Les difficultés des habitants des quartiers prioritaires se traduisent dans leurs conditions de vie, et notamment de logement : 91 % d'entre eux sont locataires contre 33 % de l'ensemble des Isariens, et plus particulièrement locataires du parc social (79 % contre 18 %). Ils sont aussi 29 % à vivre au sein d'un ménage ne possédant pas de voiture. Enfin, les difficultés sont également liées à la composition familiale : 20 % de ces personnes appartiennent à une famille monoparentale.

Dans l'Oise, la population des quartiers prioritaires est particulièrement jeune, avec 27 % de moins de 14 ans contre 24 % au niveau métropolitain. Cette proportion positionne le département au 6e rang métropolitain. Comptant davantage d'enfants, la taille moyenne des ménages est plus importante et 9 % des habitants des quartiers prioritaires isariens vivent au sein d'un ménage d'au moins six personnes (8e rang des départements). L'espace disponible par personne au sein des logements est par conséquent plus restreint qu'en moyenne nationale, notamment dans la communauté de l’agglomération creilloise. La population des quartiers de l'Oise est aussi davantage étrangère (19 %), situation source de difficultés d'insertion sociale supplémentaires. Cette proportion est deux fois plus élevée que dans les autres départements picards.

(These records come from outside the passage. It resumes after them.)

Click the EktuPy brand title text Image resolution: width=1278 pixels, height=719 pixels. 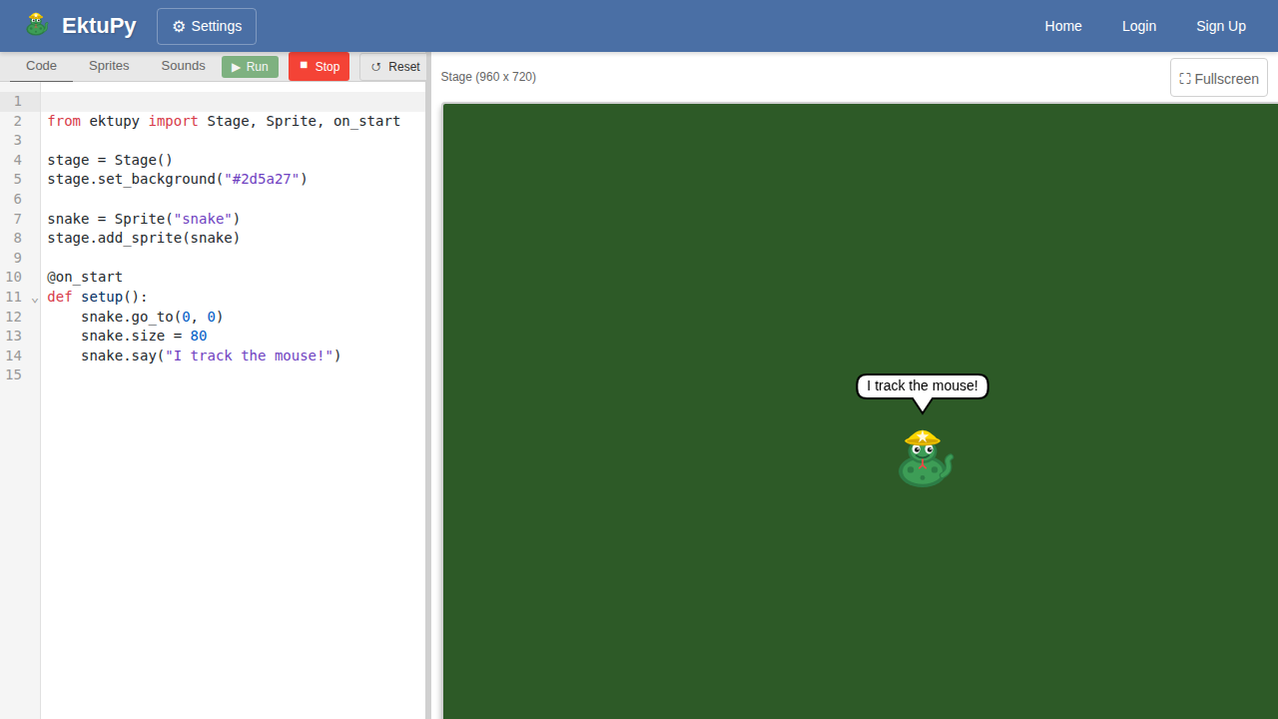click(x=99, y=26)
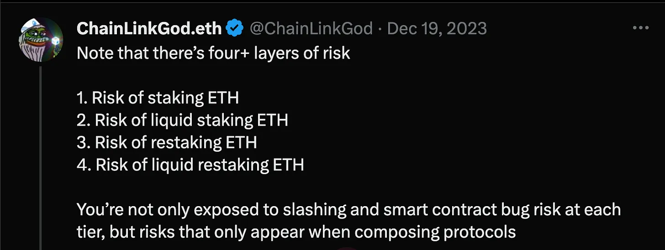665x250 pixels.
Task: Click the thread connector line below avatar
Action: tap(42, 155)
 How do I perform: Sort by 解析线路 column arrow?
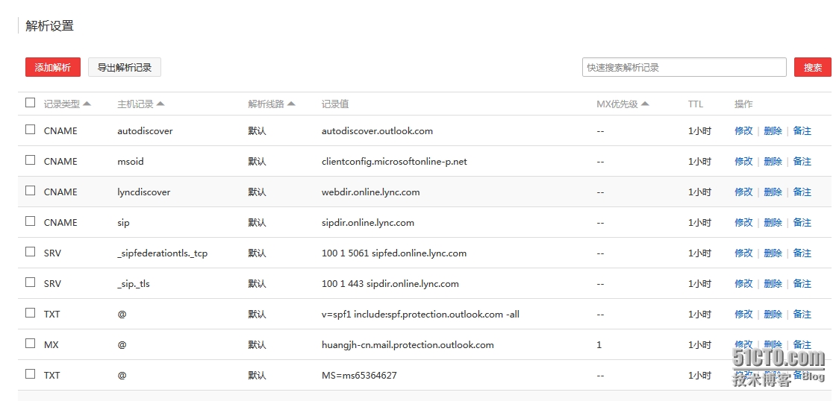(291, 104)
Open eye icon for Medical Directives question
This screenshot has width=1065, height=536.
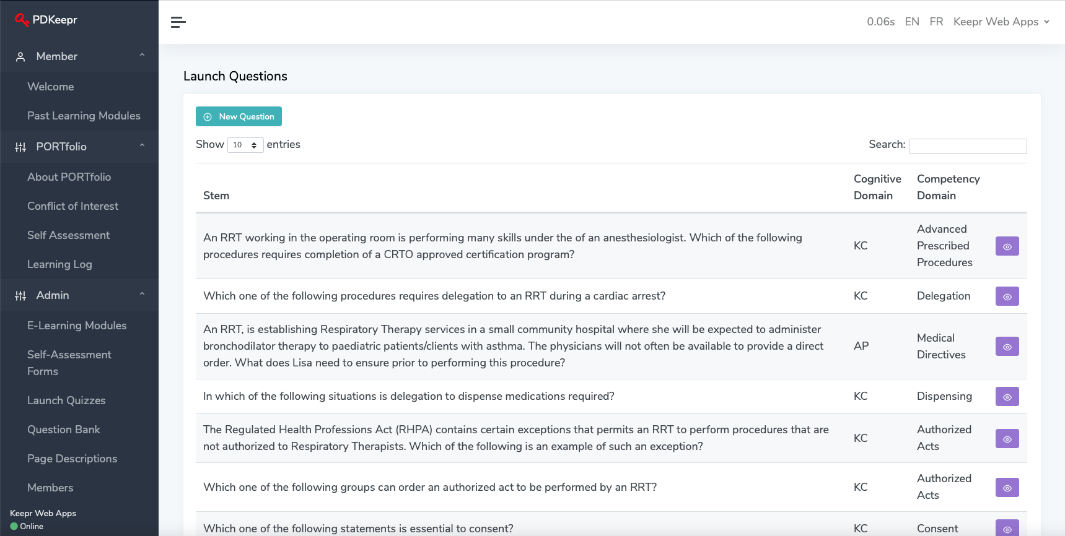point(1007,347)
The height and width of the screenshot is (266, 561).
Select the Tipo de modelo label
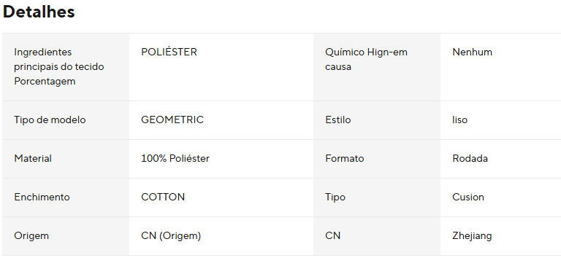tap(50, 120)
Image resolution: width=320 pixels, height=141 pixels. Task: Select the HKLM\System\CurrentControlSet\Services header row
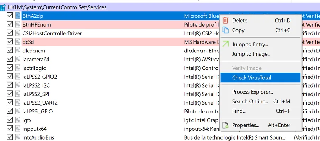click(160, 7)
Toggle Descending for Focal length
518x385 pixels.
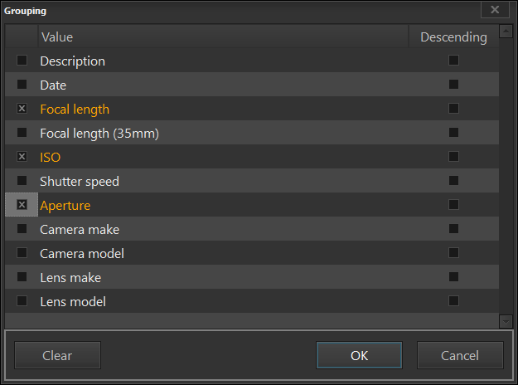coord(453,109)
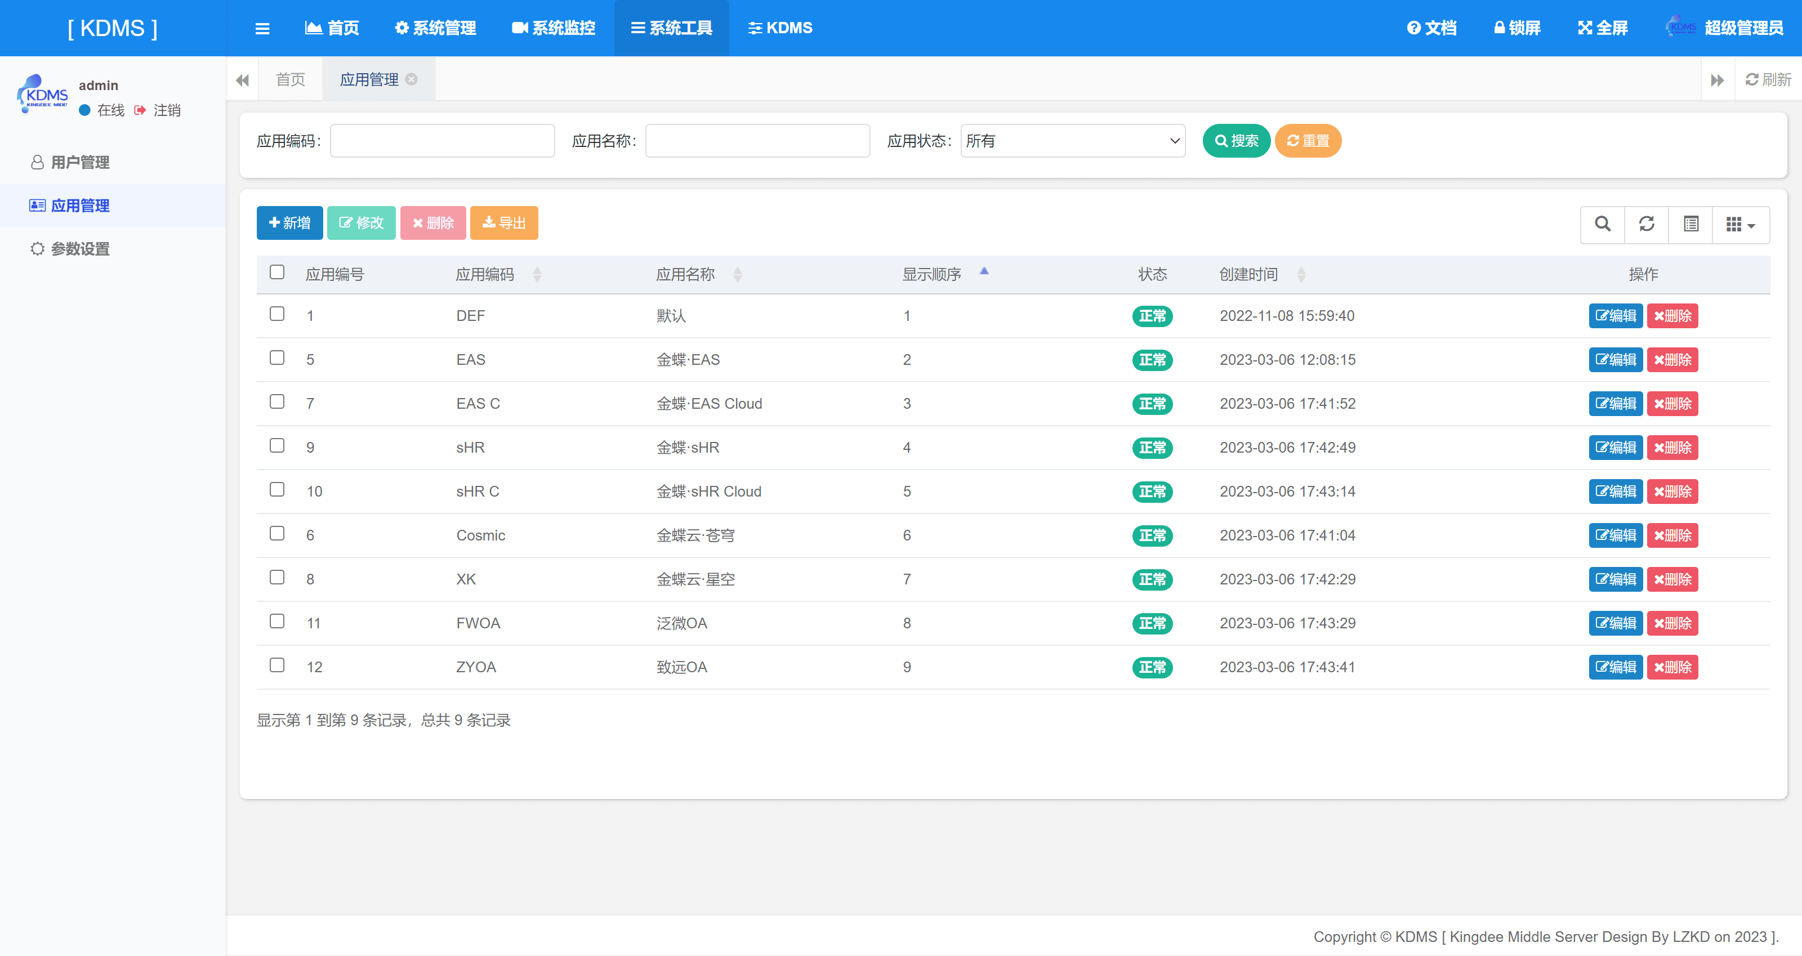
Task: Enter fullscreen via 全屏 icon
Action: [x=1584, y=28]

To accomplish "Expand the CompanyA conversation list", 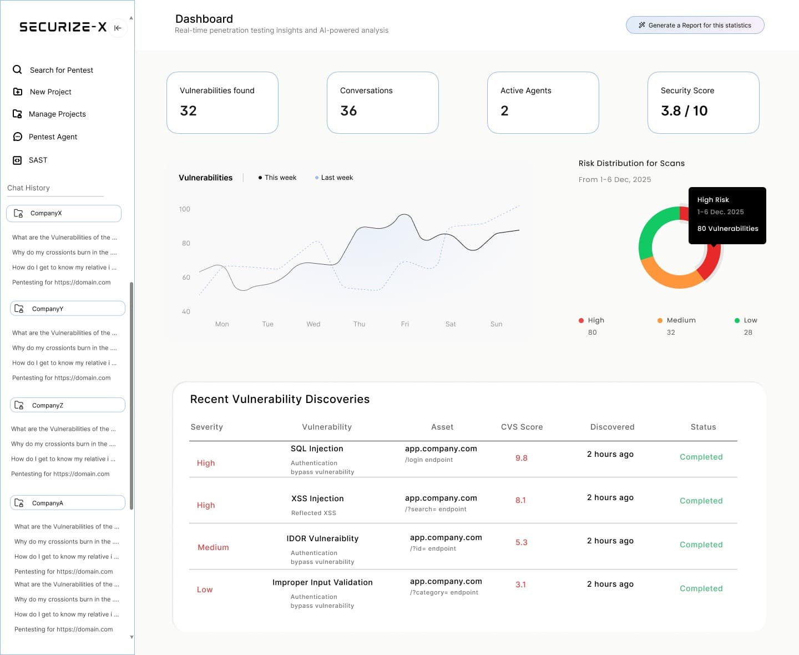I will tap(67, 502).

Des disparités entre les quartiers prioritaires

Dans l'Oise, les quartiers prioritaires sont principalement concentrés dans la communauté de l’agglomération creilloise et dans la communauté d’agglomération (CA) du Beauvaisis, où respectivement 45 % et 22 % de la population vit dans un quartier prioritaire (figure 2). La CA de la Région de Compiègne compte 14 % de sa population en géographie prioritaire. Les revenus médians par UC des habitants des quartiers prioritaires de l'Oise sont globalemant supérieurs à ceux de l'Aisne ou de la Somme. Néanmoins, l'écart de revenus avec l'ensemble de la population est généralement plus marqué dans les territoires de l'Oise, département plutôt aisé avec un revenu médian annuel par UC de 19 830 euros. Cet écart s'avère particulièrement large dans la communauté de communes (CC) du Pays de Valois, la CC des Pays d'Oise et Halatte ou la CC du Clermontois (figure 3). Il est beaucoup plus resserré dans la CA Creilloise, car la part importante de la population vivant dans un quartier prioritaire modère le revenu médian de l'ensemble des habitants de ce territoire. Les revenus médians par UC sont le plus souvent proches entre quartiers prioritaires d'un même territoire, sauf dans la CC du Pays Noyonnais (figure 3).

La situation des quartiers du département est hétérogène, notamment par rapport à l'accès à l'emploi : le chômage frappe 20 % des actifs du quartier Les Abords du Parc à Liancourt, mais 45 % de ceux de Mont Siméon à Noyon.

figure3 – Un décrochage plus marqué des revenus des quartiers prioritaires par rapport aux agglomérations englobantes

  • Source : Insee, revenus fiscaux localisés 2011

Encadré

Note de lecture du graphique n°03

Chaque bulle représente un quartier prioritaire, dont la taille est proportionnelle à la population du quartier. Sa position sur l'axe indique le revenu médian par unité de consommation du quartier. Les points noirs représentent le revenu médian par unité de consommation de l'EPCI englobant. Ils permettent de mesurer l'écart de revenus entre les quartiers prioritaires et les EPCI englobants.

Par exemple, pour la CC du Pays du Noyonnais,, le revenu médian des habitants du premier quartier prioritaire est de 6 360 euros par UC et celui du second de 7 140 euros par UC. Et celui du second de 10 170 euros par UN. Pour l'ensemble des habitants de ce territoire, le revenu médian est de 16 820 euros par UC

Définitions

Le revenu fiscal médian est le revenu qui divise la population en deux parties : la moitié de la population a un revenu fiscal inférieur au revenu fiscal médian et l’autre moitié un revenu supérieur.

Le seuil de bas revenus correspond au 1er décile de revenu par unité de consommation de l’ensemble des unités urbaines contenant au moins une zone urbaine sensible ou un nouveau quartier prioritaire.